Pues sí, me reafirmo en lo que decía en mi anterior entrada y reflexiono en cómo las cosas pueden cambiar en una abrir y cerrar de ojos. Tan pronto el universo conspira para que todo lo que uno ha deseado aparezca delante de nuestros ojos y, tan sólo al instante después de habernos siquiera mojado nuestros labios con lo deseado, todo se nubla y tiende a desaparecer.
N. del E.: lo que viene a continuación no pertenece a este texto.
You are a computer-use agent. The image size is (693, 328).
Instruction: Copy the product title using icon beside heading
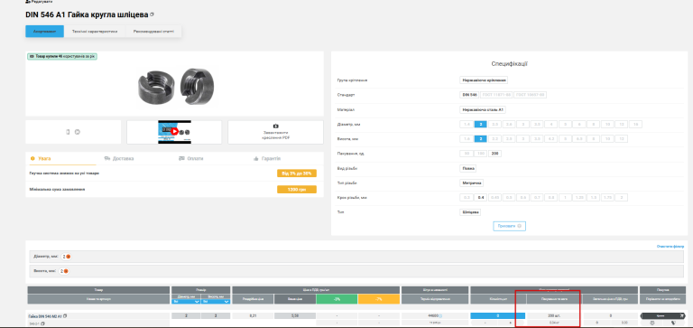152,14
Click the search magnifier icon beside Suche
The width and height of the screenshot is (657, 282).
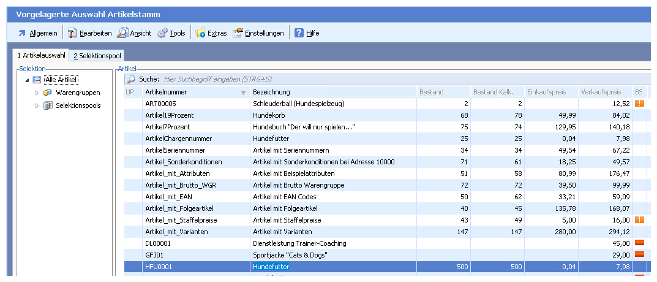point(130,79)
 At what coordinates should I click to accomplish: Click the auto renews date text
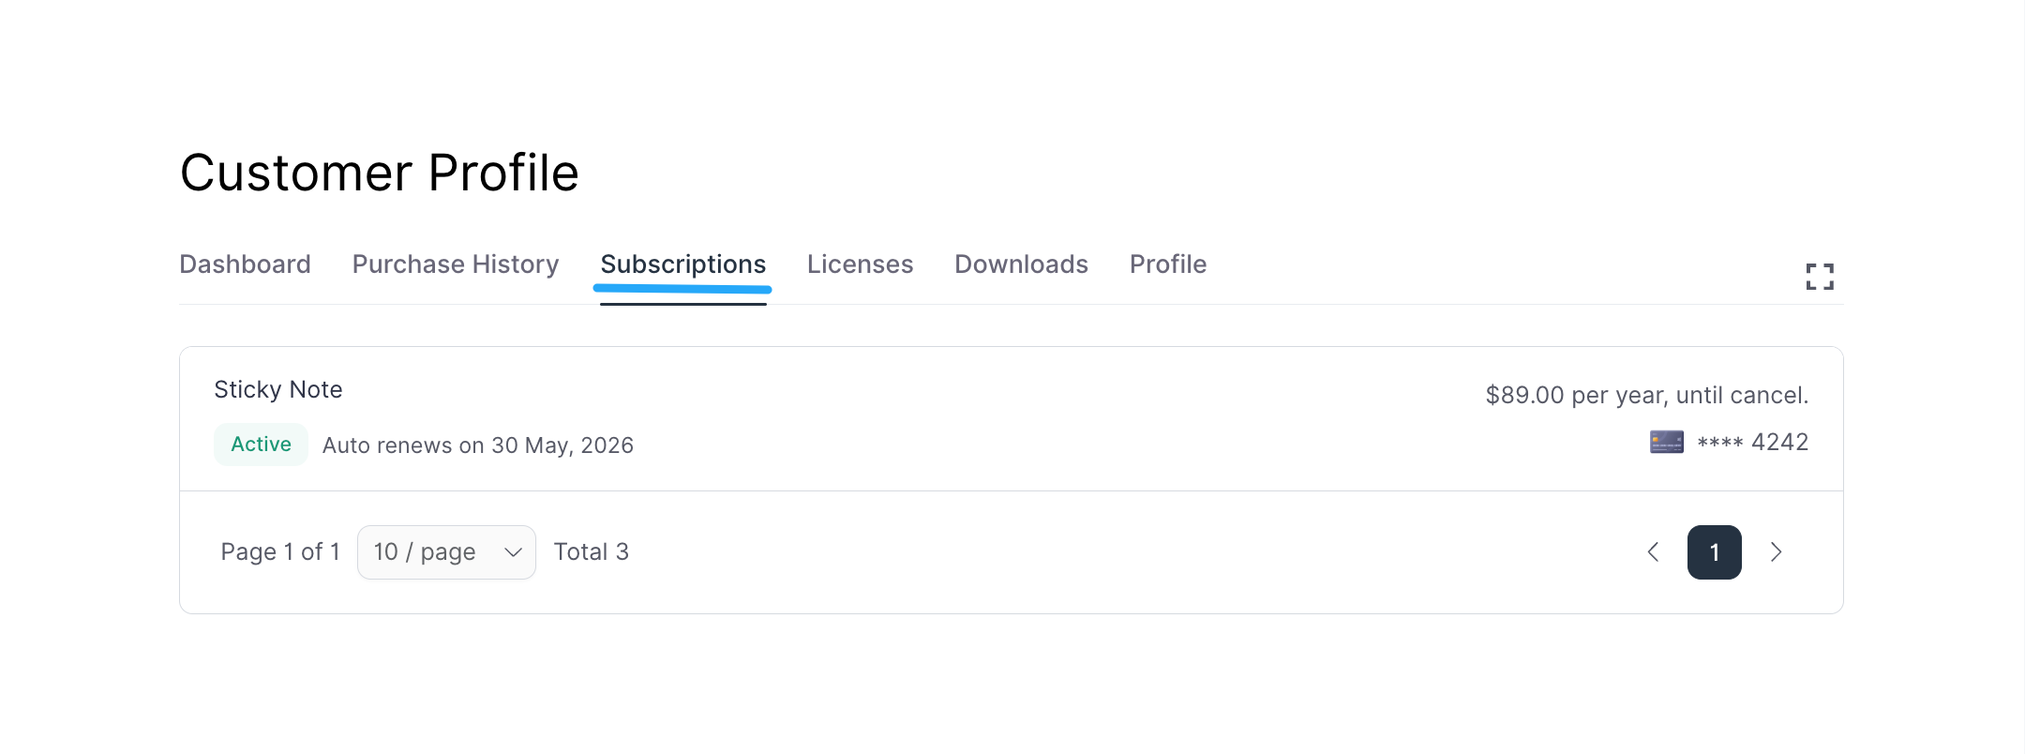478,445
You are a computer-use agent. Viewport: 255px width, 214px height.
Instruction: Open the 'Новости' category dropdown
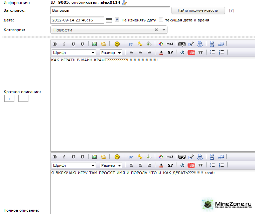pos(109,30)
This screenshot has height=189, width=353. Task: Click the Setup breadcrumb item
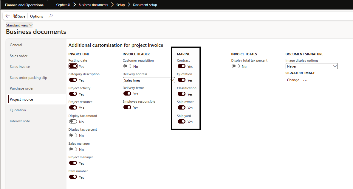120,5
No se confundan, ya saben los que me conocen que pese a los reveses soy una persona bastante positiva y siempre tiendo a buscar soluciones y pensar que todo va a salir de miedo. Pero a veces uno lleva sumadas algunas derrotas en el cuerpo y pensar en nuevas batallas requiere de un esfuerzo cada vez mayor. Aunque, por supuesto, sigo en la convicción de que hay que seguir luchando.
Con ese positivismo como guía, puedo proclamar que mis andanzas por esta ciudad milenaria de Qart Hadast –quizá inacabadas aún- han sido muy gratificantes: He podido sumergirme en un pasado de navegantes intrépidos de más de 2000 años que no han hecho sino acrecentar mis ganas de aventura, de nuevos periplos y de vivir la historia y el mar más de cerca; he conocido y convivido con gente que me han demostrado el lado más humano de esta profesión, cargada siempre de obstáculos; me he enamorado de los atardeceres del Mar Menor –que nada tienen que envidiar a los de oriente, aunque me cueste reconocerlo- desde terrazas en el séptimo cielo de La Manga; y he disfrutado mágicamente de noches de doble luna aún sabiendo que hay nubarrones que amenazan con cubrir el horizonte.
Quizá mi ilusión por las cosas me ha llevado a acercarme a ellas desde la impaciencia y la inexperiencia, lo que ha provocado que ahora me vea abocado a un cambio de ritmo, a una mayor cautela por hacer que todo salga bien.
Mi trabajo de reportero de la antigüedad se ha visto vencido –de momento- por esa eterna lucha con la administración pública, quién parece no entender que para trabajar uno tiene que comer y vivir al mismo tiempo, y que para eso hay que pagar en su debido momento. Nos tratan como simples expedientes y números aquellos que tienen su pan garantizado a fin de mes, incluso si se pasan el día tocándose la barriga y hablando por el teléfono. No hay empatía, ni mucho menos simpatía en la burocracia de nuestro país. Por esta causa, señores, entono el “yo me bajo en Atocha, yo me quedo en Madrid” de Sabina, y en breve regreso a puerto seco, a reorganizar mi vida, y a poner en desarrollo nuevos proyectos y travesías. Se aceptan, cómo no, ideas y consejos varios, noches de ánimos alcohólicos y placenteros, tardes de afrutada shisha, limosnas, drogas... ¡hasta reclutar una tropa de matones a ver qué cojones hace el interventor del Ministerio de Cultura con mis facturas!
Sin embargo, y aquí acabo, lo bueno de estos reveses es que uno se da cuenta de quiénes son de verdad sus eternos compañeros de viaje. Ciertamente, puedo decir que tengo la suerte de haberme juntado a lo largo de mi corta travesía con unas amistades extraordinarias, unos caballeros de mi mesa redonda particular que han demostrado una abnegación sin igual a este “rey” con minúsculas. Gracias a todos chicos, sois increíbles.